Man arbeitet mit dem, was da ist, um auszuprobieren, was man machen kann mit dem Vorhandenen. Soll ich meinen Kopf auf den Tisch schlagen? Dabei entsteht natürlich ein Bild. Es gibt Momente, wo der Körper spricht, einige würden das "dance-y" nennen, aber meine körperlichen Möglichkeiten sind da eingeschränkt. Ich beschäftige mich zwar seit 20 Jahren mit Tanz, bin aber kein ausgebildeter Tänzer.

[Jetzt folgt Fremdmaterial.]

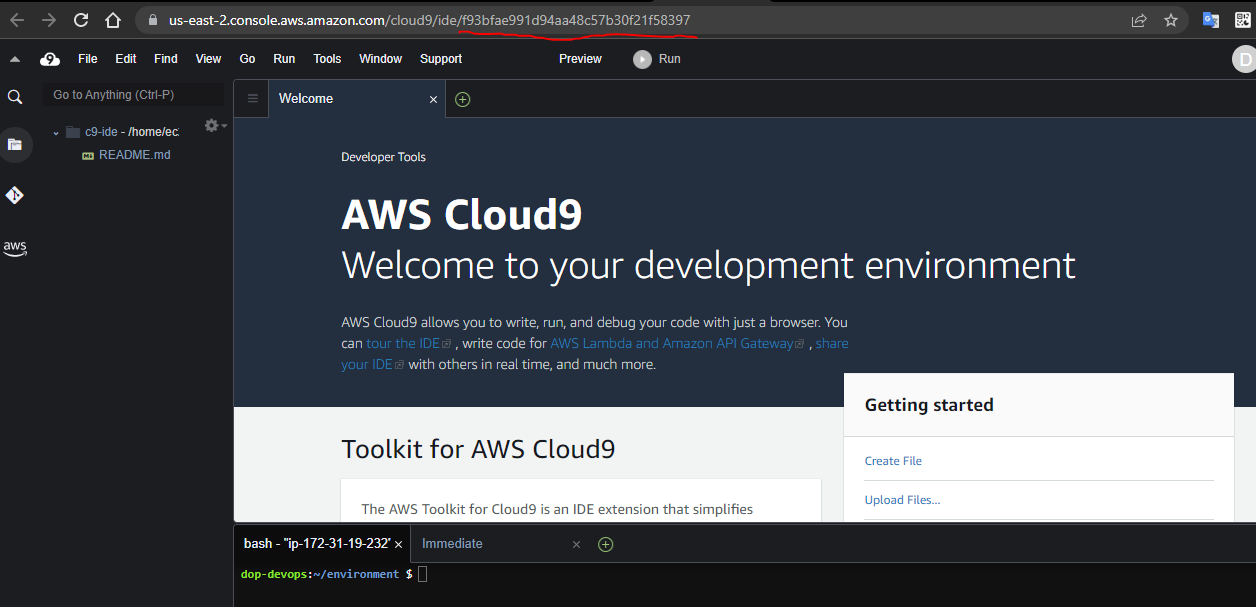Open a new editor tab with the green plus
The image size is (1256, 607).
click(x=461, y=99)
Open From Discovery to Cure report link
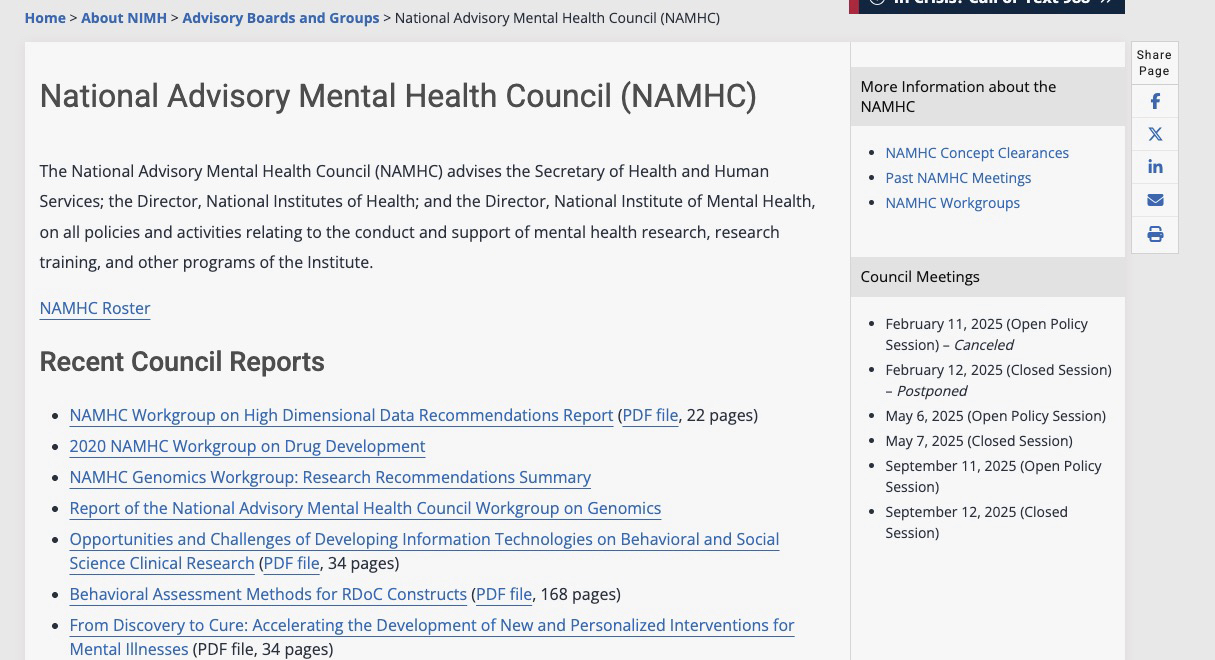 pos(431,626)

In Ihrer Schau für den Badischen Kunstverein thematisieren Sie den gescheiterten Märzrevolutionär Carl Schurz, der von Deutschland in die USA floh, Innenminister unter Rutherford wurde und sich für die Rechte der amerikanischen indigenen Bevölkerung und gegen die Sklaverei einsetzte. Wieso dieses Thema?
Ich frage mich manchmal, wie ich in Deutschland meinen Platz finden soll. Ich kam ursprünglich, um an einem Deutschland teilzuhaben, das es gar nicht mehr gibt, um in den Errungenschaften zu leben, die die ökologischen und Bürgerrechtsbewegungen mit sich brachten, als das Nachkriegsdeutschland noch ein humanistisches Projekt verfolgte. Das Beispiel Carl Schurz erinnert daran, dass es auch heute nicht der globale Kapitalismus ist, der diese Errungenschaften zerstören kann, sondern dass wir es sind. Wir sind aber auch diejenigen, die etwas dagegen tun können. Dieser gescheiterte deutsche Revolutionär Carl Schurz sorgte als amerikanischer Innenminister dafür, dass die Angelegenheiten der indigenen Bevölkerung dem Ministerium für Inneres zugeschlagen wurden – und nicht dem Kriegsministerium. Mit dieser politischen Finte half er, das politische und kulturelle Vermächtnis der Native Americans zu bewahren.
Ist das jetzt trotzdem wieder eine weiße, männliche Heldengeschichte, die Sie ins Zentrum stellen?
Es ist mir durchaus wichtig, mit so positiv besetzten politischen Beispielen wie Schurz zu arbeiten. Wenn ich zur afroamerikanischen Geschichte arbeite, bekomme ich manchmal den Vorwurf zu hören, dass ich das Thema ausbeuten würde. Sagen wir so: Ich bin willens, Geschichten von Afroamerikanern zu erzählen und mit den Problemen umzugehen, die dabei für mich entstehen, wie ich auch willens bin, Geschichten von weißen Männern zu erzählen – und auch dabei gerate ich vielleicht in Schwierigkeiten.